Я осторожно перевернулась на живот и положила голову на бок:
— Ты что тут делаешь, а? — спросила тихо. — Тут же нет никого, кто тебя покормит.
Кот скептически внимал, но больше из вежливости. Когда моя композиция на полу ему наскучила, он встал и неспеша направился в сторону кухни.
— Чайник хоть поставь, что ли… — бросила ему вслед глупое.
Собравшись через какое-то время с силами, я вздохнула глубже и встала на трясущиеся ноги. Зад, конечно, отбила, но ничего, к счастью, не сломала.
— Эй, «наследство», ты где? — тихо позвала я и поплелась в кухню.
Странно, мне казалось, что там было темно, когда я шла в гостиную. А теперь свет горел. И будто слышалось шипение газа…
Не думаю, что сотрясение задницы дает столь сильный эффект на голову. Но как объяснить, что в кухне обнаружился какой-то голый мужик? Он стоял у печки, оперевшись одной рукой о стол, и, ни черта не смущаясь своего голого зада, пялился на горящий газ. Рядом в железной раковине тихо наполнялся чайник водой из-под крана.
— К чаю привезла чего-нибудь? — потребовал неожиданно насмешливо. А голос бархатный, с хрипотцой. Он оглянулся через плечо и сощурился на меня: — Шучу. Я булочки испек.
Я только и смогла, что тяжело сглотнуть и попятиться задом на выход.
— Уже уходишь?
— Я… в другой раз… — И я рванулась к дверям, только не успела добежать — меня перехватили поперек ребер и подняли в воздух. Что я там орала и как вырывалась, даже не помню. Затихла только на его плече башкой вниз-задом вверх.
— Тихо, Наташ, — и незнакомец шлепнул меня по многострадальной попе. — Ты чаю попросила — я не могу отказать.
— Я кота просила! — выпалила, наивно полагая, что это недоразумение меня спасет, стоит его разрешить. — Вернее, чаю просила у кота!
— Ну где у кота, там и у меня. — Он спустил меня на пол и толкнул на стул: — Сидеть. — Поросшая легкой щетиной физиономия ехидно покривилась в усмешке: — Кота тебе попросить тоже не помешало бы. Пока он слушает…

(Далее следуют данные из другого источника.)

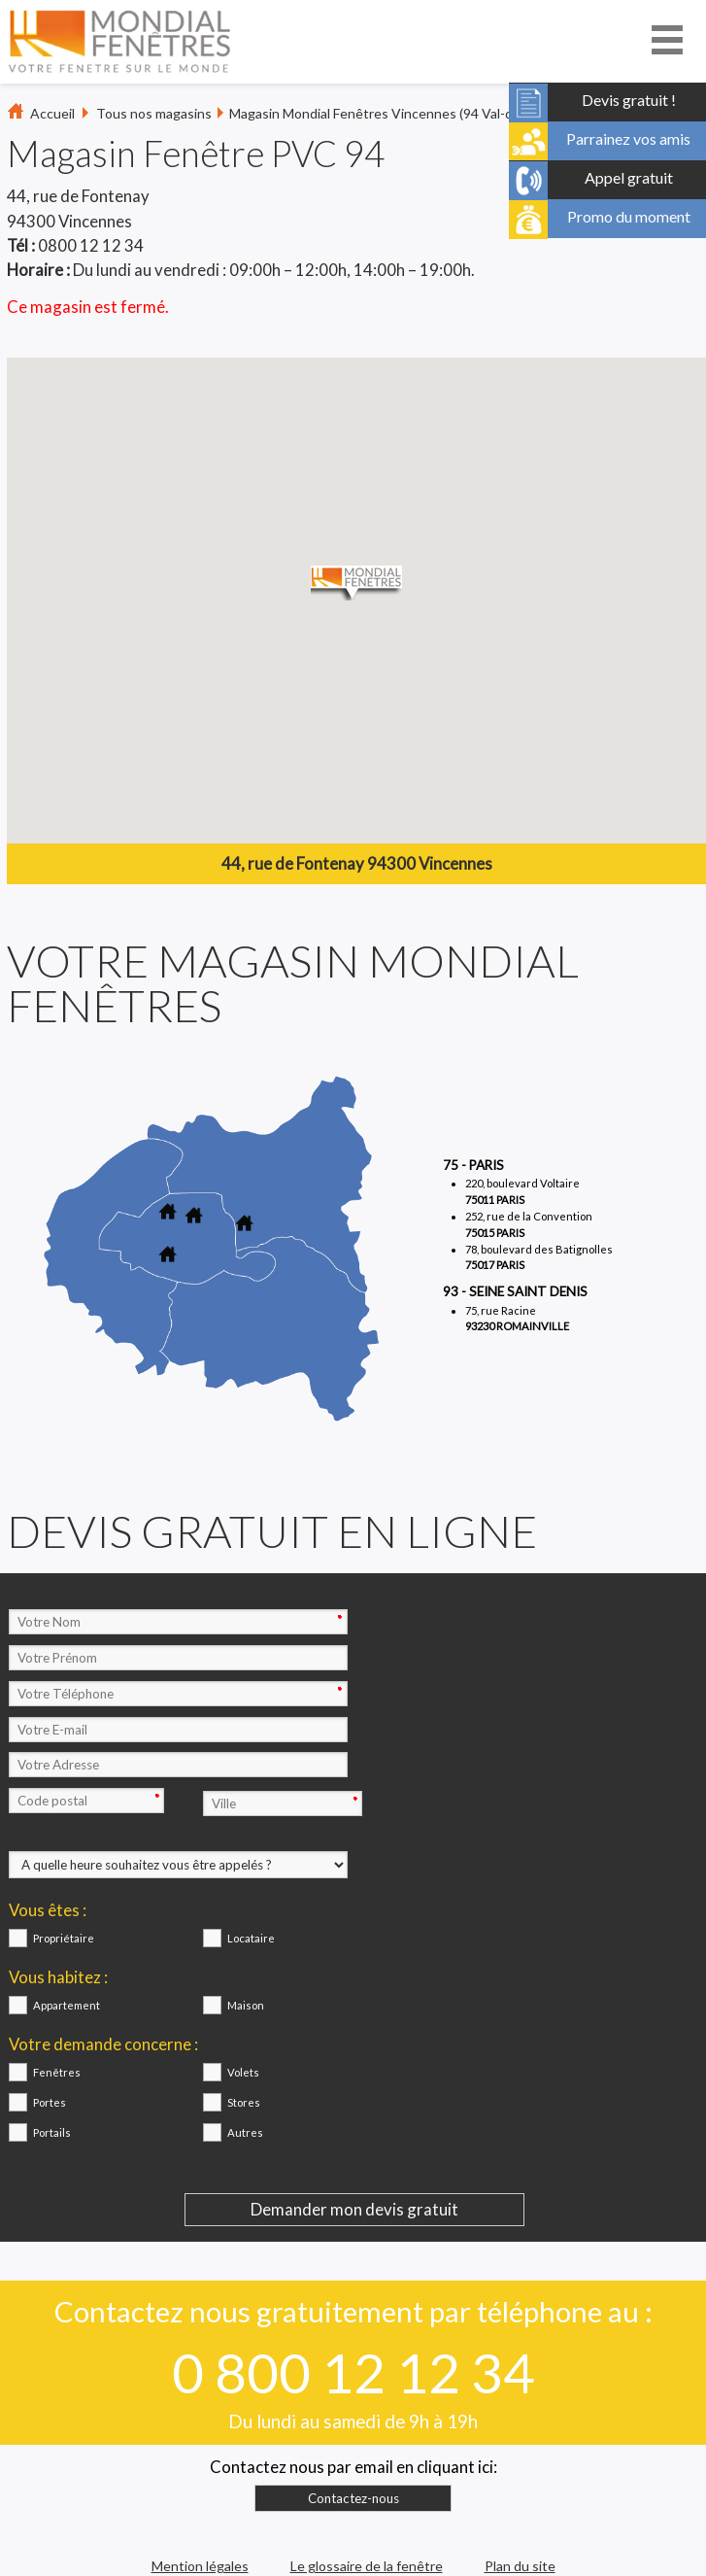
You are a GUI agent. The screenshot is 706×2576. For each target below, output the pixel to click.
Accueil (52, 113)
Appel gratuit (629, 175)
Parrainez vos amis (628, 136)
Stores (243, 2102)
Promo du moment (628, 214)
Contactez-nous (353, 2498)
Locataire (251, 1938)
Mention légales (200, 2566)
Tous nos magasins (154, 113)
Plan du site (520, 2566)
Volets (243, 2072)
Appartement (66, 2005)
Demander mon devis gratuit (354, 2209)
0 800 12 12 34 (353, 2372)
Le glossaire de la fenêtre (366, 2566)
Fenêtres (57, 2072)
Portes (49, 2102)
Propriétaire (63, 1938)
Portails (52, 2132)
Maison (245, 2005)
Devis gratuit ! (629, 97)
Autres (245, 2132)
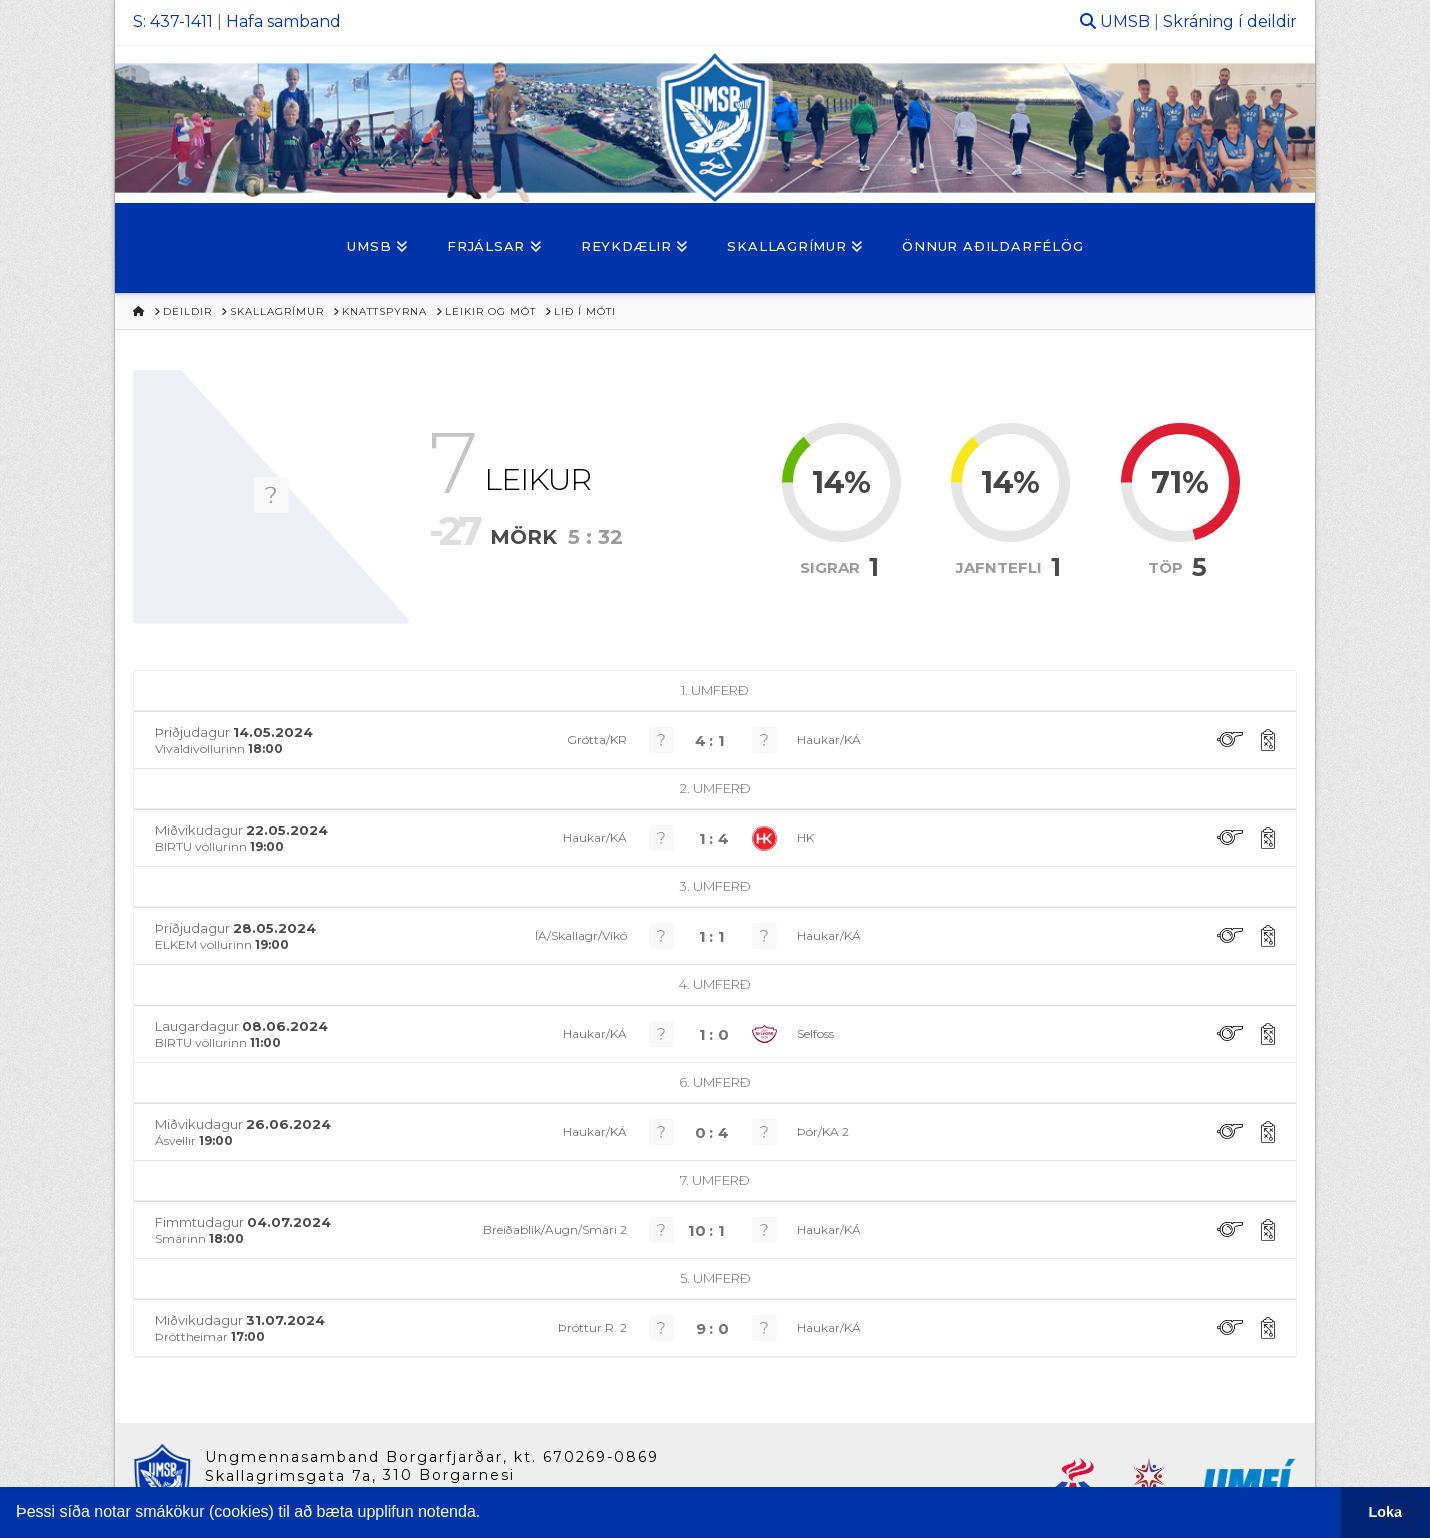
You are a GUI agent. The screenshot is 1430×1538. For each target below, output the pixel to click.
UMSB (1125, 21)
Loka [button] (1386, 1512)
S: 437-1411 (173, 21)
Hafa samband (283, 21)
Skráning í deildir (1230, 21)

— Кто вы? — насупилась я, съехав взглядом аккурат мужику в пупок и прочно за него зацепившись, чтобы не пасть ниже. — И какого черта без штанов?
— Не успел высушить — на батарее развесил уже. На улице сыро…
— Какой батарее? Дом же не топится… — И что я несу? Во лжи его пытаюсь уличить? Он же огреет меня сейчас по морде чайником! — Вы что, бомж?